Di persidangan sebelumnya, terdakwa PH menginformasikan kliennya sakit dengan melampirkan surat keterangan dokter. Namun sejak terdakwa ditangguhkan majelis hakim diketuai Tengku Oyong, berdasarkan Penetapan Nomor : 17/Pid.B//PN.Mdn tanggal 05 Februari 2020, terdakwa dan PH-nya tidak pernah melapor kepada JPU terkait perkembangan tempat tinggal dan status kesehatan terdakwa.

Terdakwa menerima panggilan JPU yang diakui PH-nya di depan persidangan tetapi tidak bersedia hadir dengan alasan Jakarta sedang diterapkan Pembatasan Sosial Berskala Besar (PSBB). Terdakwa yang katanya sakit cukup parah dan tidak bisa melangkah.

JPU di depan persidangan kemudian meminta secara lisan kepada majelis hakim agar pemeriksaan kesehatan terdakwa diperiksa dilakukan di Rumah Sakit Adhyaksa (Kejaksaan RI) di Jakarta Timur sebagai second opinion dari Rumah Sakit Pemerintah. Namun ketika itu namun majelis hakim menolak.

Majelis hakim di depan persidangan dimohonkan JPU agar mengeluarkan penetapan panggil paksa tetapi tetap ditolak. Sebaliknya mengakomodir keinginan PH terdakwa agar persidangan dilanjutkan secara teleconference (online).

Kecurigaan

Kondisi tersebut menimbulkan kecurigaan bagi JPU bahwa majelis hakim yang menangani perkara tersebut kurang berimbang dan tidak konsisten menjalankan KUHAPid. Sebab di satu sisi kliennya disebutkan sakit namun di sisi lain bermohon agar persidangan terdakwa dilakukan secara online.

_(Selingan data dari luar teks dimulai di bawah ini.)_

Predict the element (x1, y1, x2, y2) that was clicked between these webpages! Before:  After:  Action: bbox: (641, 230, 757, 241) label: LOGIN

“Dalil PH terdakwa dinilai sangat absurd dan naif. Kenapa orang sakit bisa sidang? Terdakwa juga tidak menepati janjinya ketika mengajukan permohonan penangguhan penahanan yakni tidak akan mempersullit proses persidangan,” urainya.

Kedua Kalinya

Dilansir sebelumnya, Muara Karta Simatupang selaku PH terdakwa dr Benny Hermanto untuk kedua kalinya mengadukan oknum JPU dari Kejari Medan berinisial JS ke KAM Was Kejagung karena dinilai telah melakukan pembangkangan dan berpotensi mencoreng wibawa peradilan.

Pengaduan pertama tertanggal 14 April 2020. Oknum JS didampingi rekannya berinisial AS dinilai telah membangkang terhadap Peraturan Pemerintah (PP) Karantina Wilayah serta UU Karantina Kesehatan ketika itu hangat-hangatnya pembahasan seputar pandemi Covid-19.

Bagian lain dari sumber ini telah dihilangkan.